For an iPhone or iPad you own, start with Settings > Screen Time > Change Screen Time Passcode > Forgot Passcode and the Apple ID you used when Screen Time was first enabled. That’s the only flow Apple supports without data loss. For a child’s device, use the Family Sharing organizer flow from your own iPhone, not from the child’s device.

If both Apple ID paths fail and you still legally control the device, a full Erase All Content and Settings clears the passcode at the cost of every app and saved file. Reach for paid utilities only as a final fallback, and never for a device that isn’t yours to administrate.

#Frequently Asked Questions

Can I remove the Screen Time passcode without an Apple ID?

Only by erasing the device or by using a paid third-party tool, and both options assume you legally own it.

Will removing the Screen Time passcode delete my data?

The Apple ID and Family Sharing methods leave all data in place, so apps, photos, and saved passwords survive. Erase All Content and Settings wipes everything on the device and forces a clean setup on first boot. Most paid utilities can remove the passcode without erasing data, but they only work on supported iOS versions and require disabling Find My first. Always back up to iCloud or a computer before trying any data-preserving tool.

What happens after 10 failed Screen Time passcode attempts?

The device throws progressive lockout timers rather than wiping itself. The intervals shift across iOS releases, so check our breakdown on what happens after 10 failed Screen Time passcode attempts.

Are iPhone password crackers safe?

Most ad-driven “iPhone password cracker” downloads are scams, repackaged trial software, or outright malware. The few legitimate paid utilities only work over a local USB connection, never by asking for your Apple ID password in a web form. Stick to tools whose developer publishes them on their own domain. Treat any “100% guaranteed unlock” claim as a red flag, and read independent reviews before installing anything that wants full disk access on your computer.

Does the Apple ID reset work on an old iPhone running iOS 12?

No. Apple added the Forgot Passcode flow in iOS 13.4, so older firmware needs a full restore instead.

How often should I change my Screen Time passcode?

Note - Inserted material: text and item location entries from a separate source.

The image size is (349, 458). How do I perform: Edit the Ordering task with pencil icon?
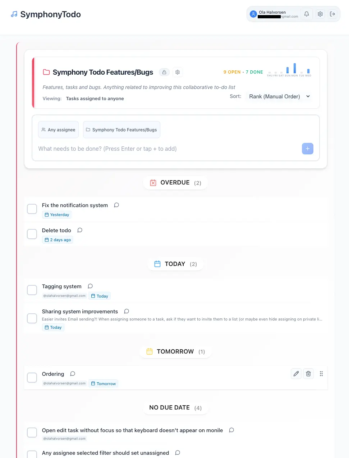[x=296, y=374]
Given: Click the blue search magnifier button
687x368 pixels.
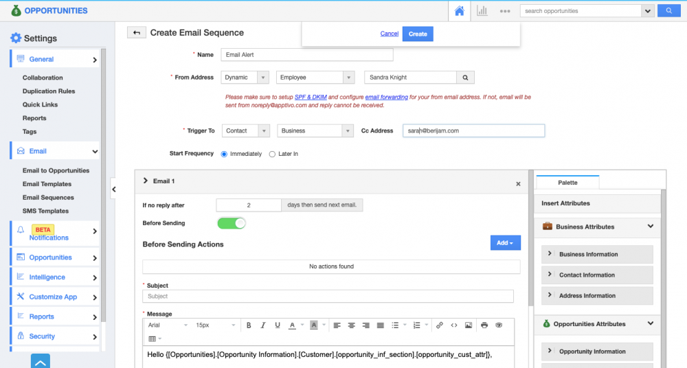Looking at the screenshot, I should [667, 11].
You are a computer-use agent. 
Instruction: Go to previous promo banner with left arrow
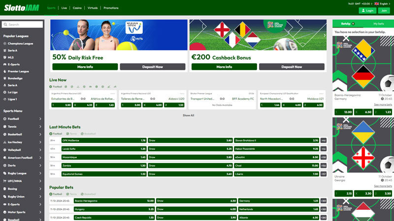(53, 35)
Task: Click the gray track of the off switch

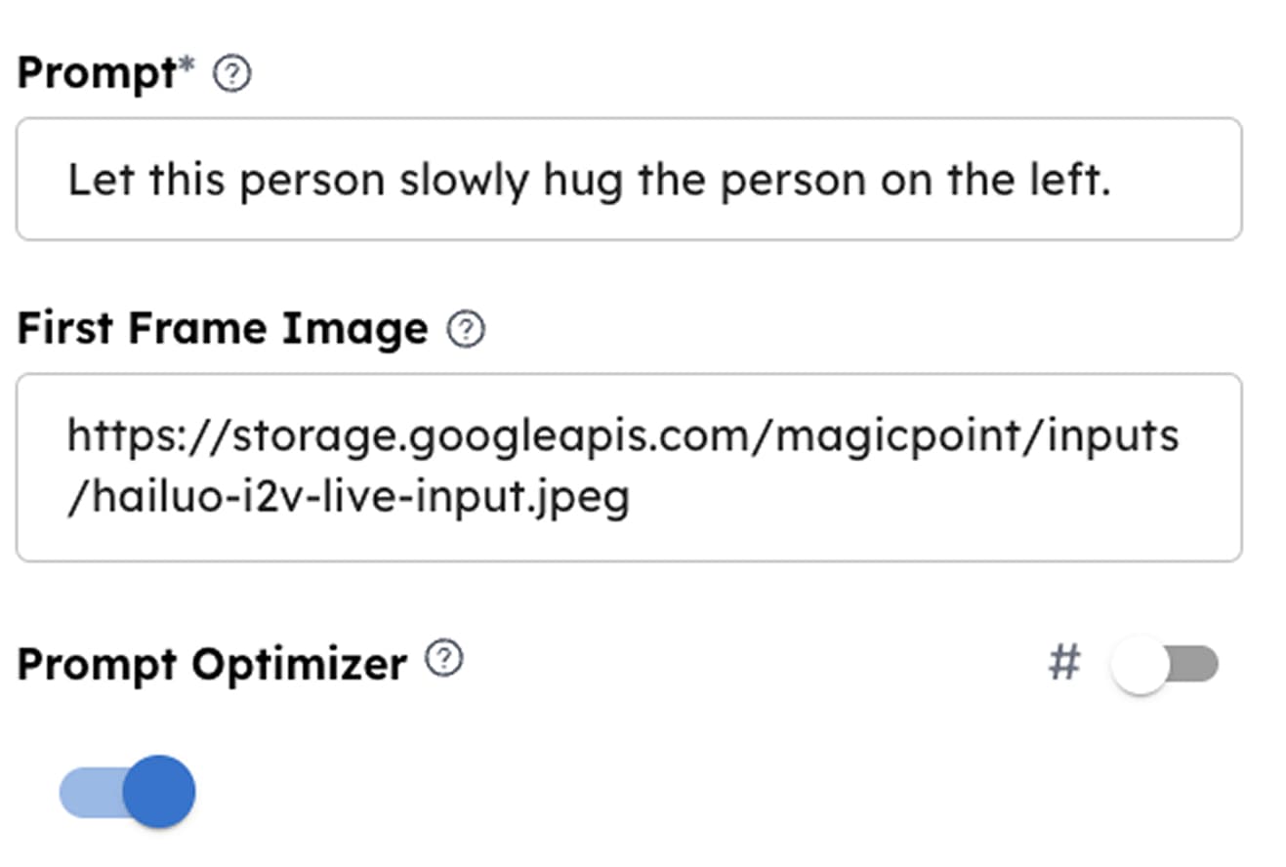Action: pyautogui.click(x=1196, y=665)
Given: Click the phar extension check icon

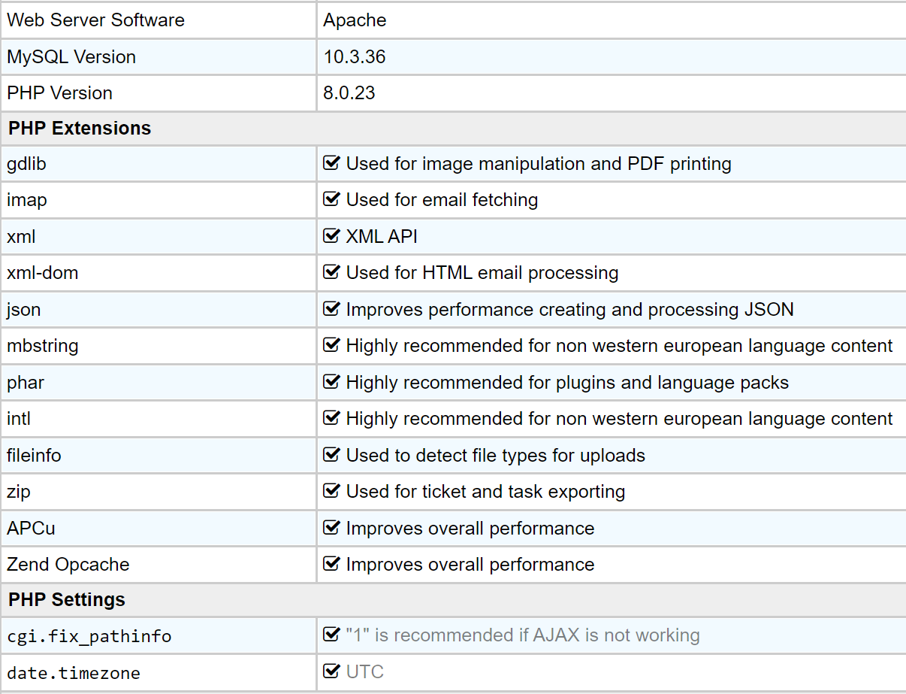Looking at the screenshot, I should point(331,382).

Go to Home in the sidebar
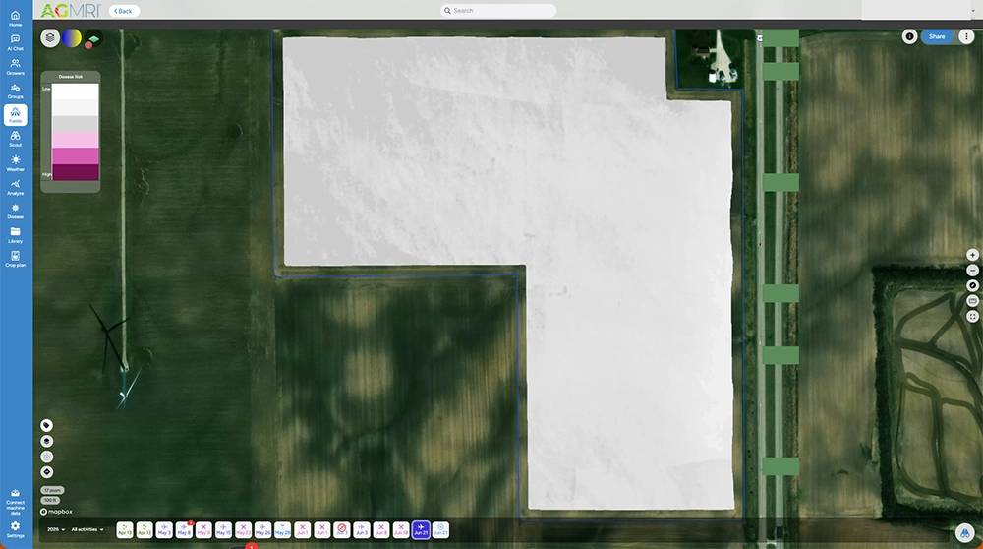tap(15, 18)
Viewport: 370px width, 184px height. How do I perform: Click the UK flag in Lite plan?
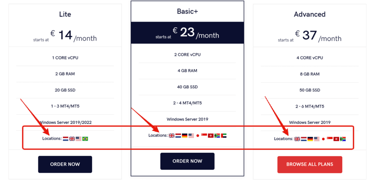72,139
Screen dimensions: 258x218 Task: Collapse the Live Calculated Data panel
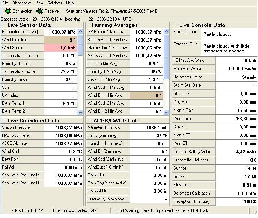4,121
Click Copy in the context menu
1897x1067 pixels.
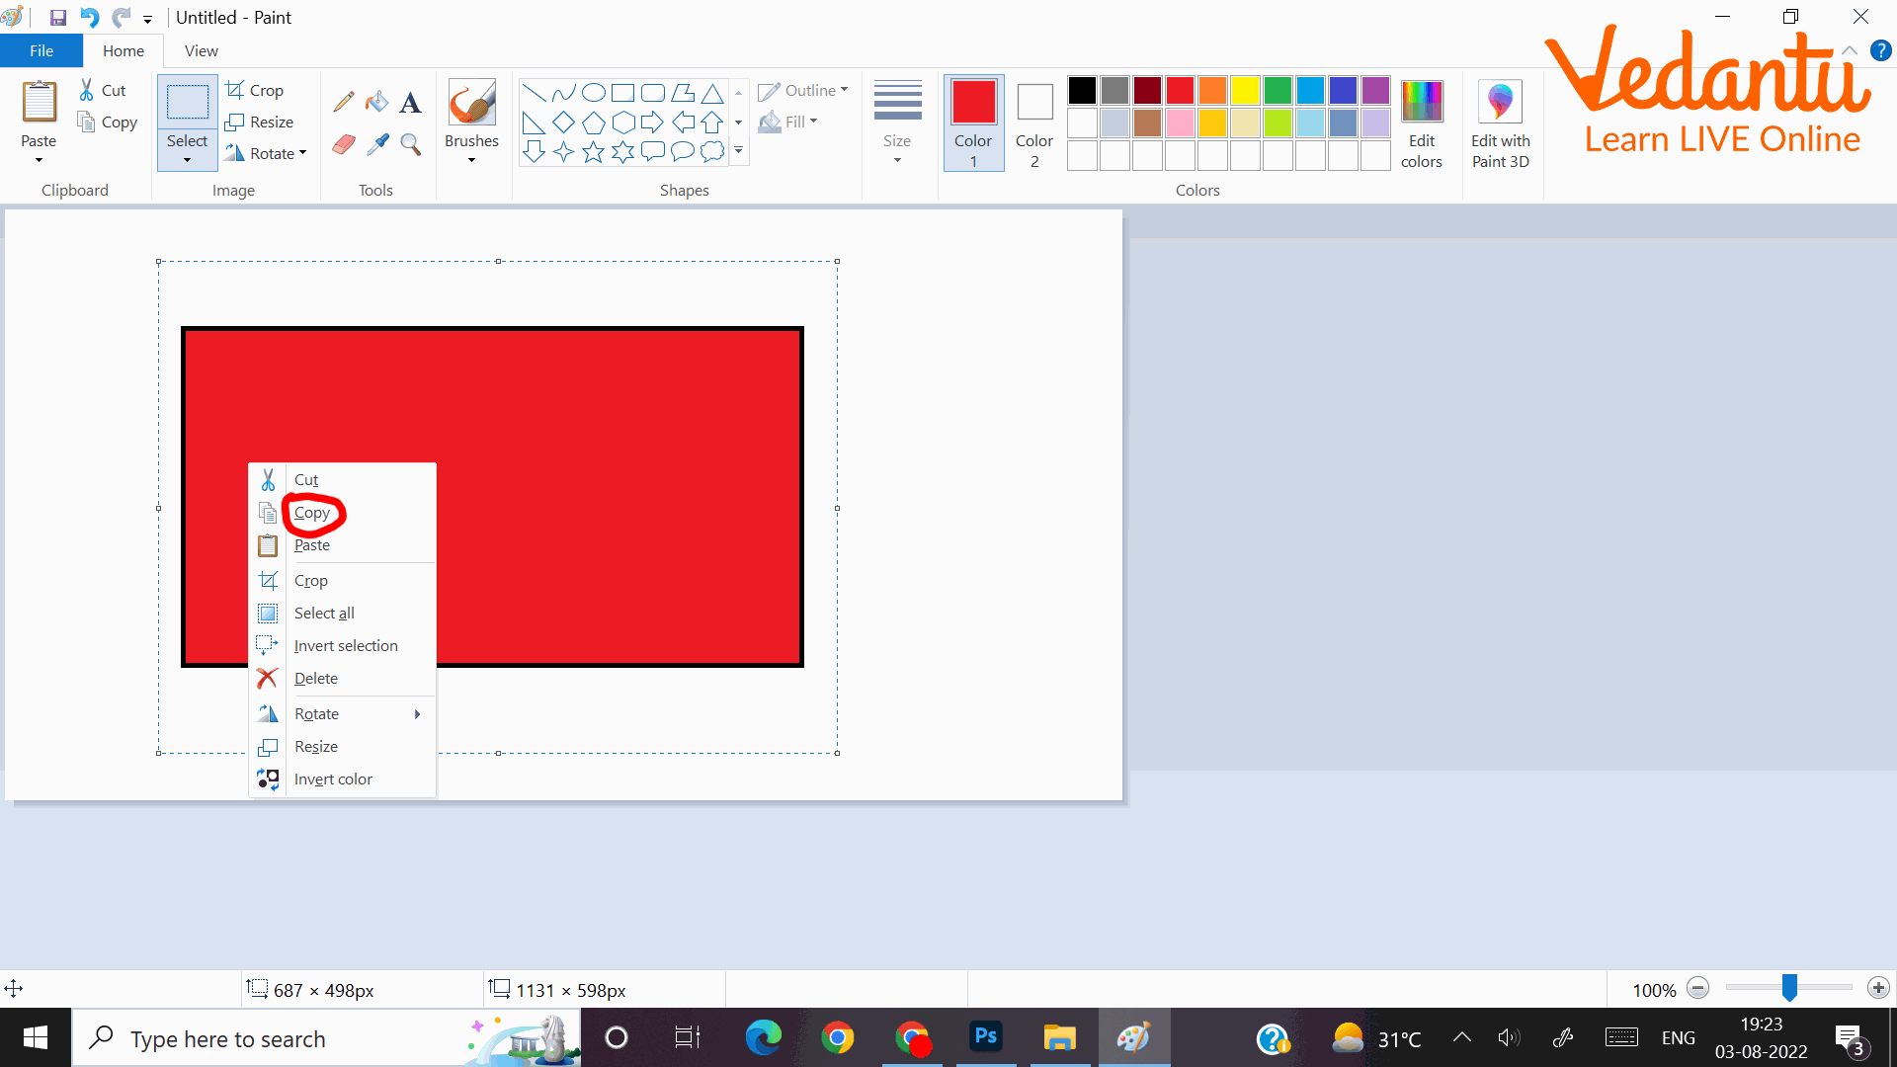pos(312,513)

Apple does not enforce a rotation schedule, but most consumer-security guidance recommends rotating any 4-digit code every few months and immediately after sharing it with anyone who no longer needs access. Pair it with a different code than your device unlock passcode, so a shoulder-surfed unlock doesn’t also unlock Screen Time. On a child device, change the passcode whenever the household composition shifts. The cost is one minute and the privacy upside is real.

Can the Screen Time passcode be removed remotely?

No. Every supported flow needs physical access to a paired device or to the Family organizer’s iPhone.

What if Apple Support can’t help either?

Apple Support can only verify the registered Apple ID owner. If you bought the device secondhand without an account transfer, no Apple representative will reset the passcode for you. Contact the original seller and ask them to remove the device from their Apple ID and from Find My, which is the cleanest way to dissociate the lock. If that fails, treat the device as locked and erase it back to new from scratch using the steps above.